Some physicists now disagree. “Quantum mechanics is very successful; nobody’s claiming that it’s wrong,” said Paul Milewski, a professor of mathematics at the University of Bath in England who has devised computer models of bouncing-droplet dynamics. “What we believe is that there may be, in fact, some more fundamental reason why [quantum mechanics] looks the way it does.”

Riding Waves

The idea that pilot waves might explain the peculiarities of particles dates back to the early days of quantum mechanics. The French physicist Louis de Broglie presented the earliest version of pilot-wave theory at the 1927 Solvay Conference in Brussels, a famous gathering of the founders of the field. As de Broglie explained that day to Bohr, Albert Einstein, Erwin Schrödinger, Werner Heisenberg and two dozen other celebrated physicists, pilot-wave theory made all the same predictions as the probabilistic formulation of quantum mechanics (which wouldn’t be referred to as the “Copenhagen” interpretation until the 1950s), but without the ghostliness or mysterious collapse.
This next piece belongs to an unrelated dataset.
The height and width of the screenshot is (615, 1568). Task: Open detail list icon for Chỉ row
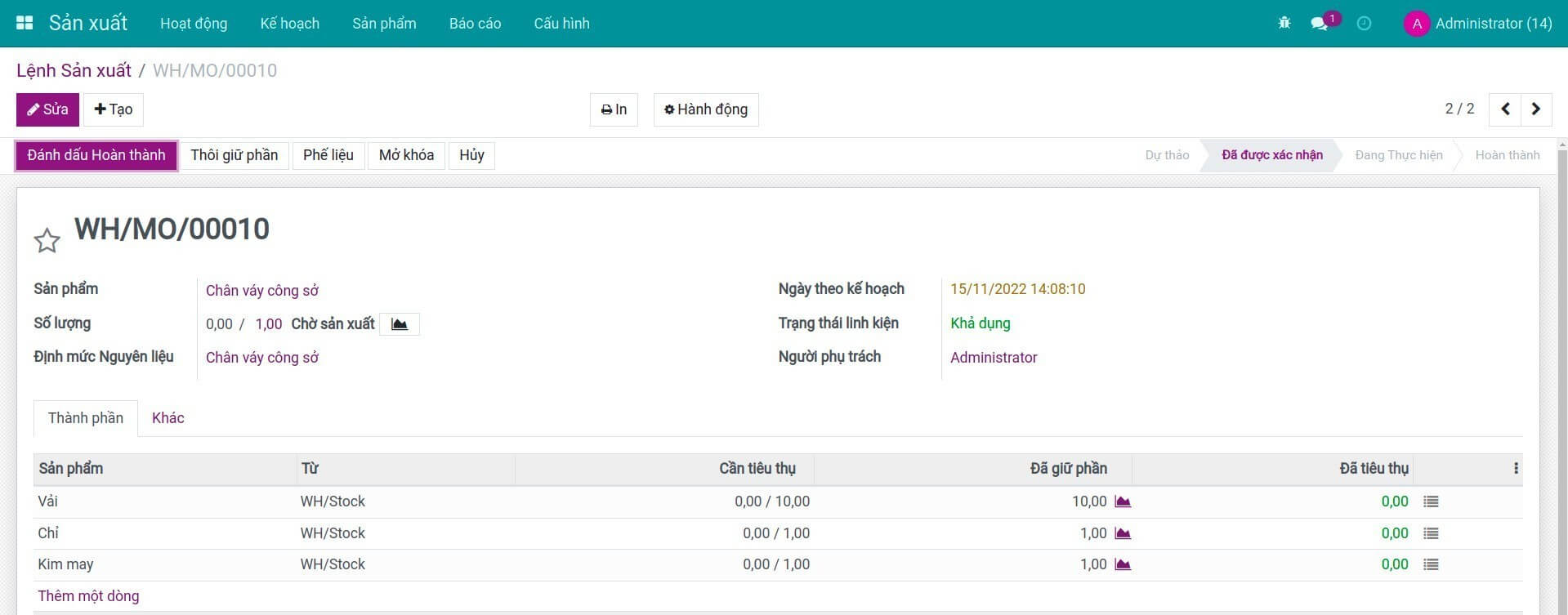[x=1431, y=533]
The probabilistic version, championed by Bohr, involves a single equation that represents likely and unlikely locations of particles as peaks and troughs of a wave. Bohr interpreted this probability-wave equation as a complete definition of the particle. But de Broglie urged his colleagues to use two equations: one describing a real, physical wave, and another tying the trajectory of an actual, concrete particle to the variables in that wave equation, as if the particle interacts with and is propelled by the wave rather than being defined by it.

For example, consider the double-slit experiment. In de Broglie’s pilot-wave picture, each electron passes through just one of the two slits, but is influenced by a pilot wave that splits and travels through both slits. Like flotsam in a current, the particle is drawn to the places where the two wavefronts cooperate, and does not go where they cancel out.

De Broglie could not predict the exact place where an individual particle would end up — just like Bohr’s version of events, pilot-wave theory predicts only the statistical distribution of outcomes, or the bright and dark stripes — but the two men interpreted this shortcoming differently. Bohr claimed that particles don’t have definite trajectories; de Broglie argued that they do, but that we can’t measure each particle’s initial position well enough to deduce its exact path.

In principle, however, the pilot-wave theory is deterministic: The future evolves dynamically from the past, so that, if the exact state of all the particles in the universe were known at a given instant, their states at all future times could be calculated.

At the Solvay conference, Einstein objected to a probabilistic universe, quipping, “God does not play dice,” but he seemed ambivalent about de Broglie’s alternative. Bohr told Einstein to “stop telling God what to do,” and (for reasons that remain in dispute) he won the day. By 1932, when the Hungarian-American mathematician John von Neumann claimed to have proven that the probabilistic wave equation in quantum mechanics could have no “hidden variables” (that is, missing components, such as de Broglie’s particle with its well-defined trajectory), pilot-wave theory was so poorly regarded that most physicists believed von Neumann’s proof without even reading a translation.

At the fifth Solvay Conference, a 1927 meeting of the founders of quantum mechanics, Louis de Broglie (middle row, third from right) argued for a deterministic formulation of quantum mechanics called pilot-wave theory. But a probabilistic version of the theory championed by Niels Bohr (middle row, far right) won the day.